RECORDED INFORMATION
= Beginning of Section =
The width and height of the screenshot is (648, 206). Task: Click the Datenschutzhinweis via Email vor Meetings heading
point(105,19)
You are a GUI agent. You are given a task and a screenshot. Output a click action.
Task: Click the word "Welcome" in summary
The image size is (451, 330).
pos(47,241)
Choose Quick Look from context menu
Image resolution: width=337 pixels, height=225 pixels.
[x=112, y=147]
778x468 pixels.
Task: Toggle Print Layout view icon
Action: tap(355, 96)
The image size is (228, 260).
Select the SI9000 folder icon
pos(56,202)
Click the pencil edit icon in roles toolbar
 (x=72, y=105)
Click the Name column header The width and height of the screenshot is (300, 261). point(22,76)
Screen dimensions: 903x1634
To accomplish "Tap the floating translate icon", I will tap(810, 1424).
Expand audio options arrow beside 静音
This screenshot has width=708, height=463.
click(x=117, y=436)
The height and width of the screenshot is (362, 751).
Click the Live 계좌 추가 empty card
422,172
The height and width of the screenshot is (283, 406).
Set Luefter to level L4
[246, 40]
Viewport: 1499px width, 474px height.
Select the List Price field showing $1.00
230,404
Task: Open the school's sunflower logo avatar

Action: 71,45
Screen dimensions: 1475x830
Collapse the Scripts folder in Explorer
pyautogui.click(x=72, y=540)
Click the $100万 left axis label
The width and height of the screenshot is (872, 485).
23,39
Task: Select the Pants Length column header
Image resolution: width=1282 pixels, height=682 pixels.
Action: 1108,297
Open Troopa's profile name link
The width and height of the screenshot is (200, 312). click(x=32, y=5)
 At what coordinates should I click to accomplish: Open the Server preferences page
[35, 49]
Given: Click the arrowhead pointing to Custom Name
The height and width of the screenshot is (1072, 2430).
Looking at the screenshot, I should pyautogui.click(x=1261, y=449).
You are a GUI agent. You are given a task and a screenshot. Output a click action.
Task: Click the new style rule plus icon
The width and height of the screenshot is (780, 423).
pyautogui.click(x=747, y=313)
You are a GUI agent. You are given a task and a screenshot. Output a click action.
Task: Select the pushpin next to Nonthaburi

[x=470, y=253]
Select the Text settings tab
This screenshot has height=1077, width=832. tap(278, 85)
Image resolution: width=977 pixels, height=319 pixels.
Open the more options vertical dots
= End of Section =
ACTIVITY
Give again, word for word, the records from their first line to the one with "Screen dimensions: 1475x830", and leave out all else.

EXERCISE OUTPUT
The width and height of the screenshot is (648, 206). Task: Click the Datenschutzhinweis via Email vor Meetings heading
point(105,19)
You are a GUI agent. You are given a task and a screenshot. Output a click action.
Task: Click the word "Welcome" in summary
The image size is (451, 330).
pos(47,241)
Choose Quick Look from context menu
Image resolution: width=337 pixels, height=225 pixels.
[x=112, y=147]
778x468 pixels.
Task: Toggle Print Layout view icon
Action: tap(355, 96)
The image size is (228, 260).
Select the SI9000 folder icon
pos(56,202)
Click the pencil edit icon in roles toolbar
 (x=72, y=105)
Click the Name column header The width and height of the screenshot is (300, 261). point(22,76)
Screen dimensions: 903x1634
To accomplish "Tap the floating translate icon", I will tap(810, 1424).
Expand audio options arrow beside 静音
This screenshot has width=708, height=463.
click(x=117, y=436)
The height and width of the screenshot is (362, 751).
Click the Live 계좌 추가 empty card
422,172
The height and width of the screenshot is (283, 406).
Set Luefter to level L4
[246, 40]
Viewport: 1499px width, 474px height.
Select the List Price field showing $1.00
230,404
Task: Open the school's sunflower logo avatar

Action: 71,45
Screen dimensions: 1475x830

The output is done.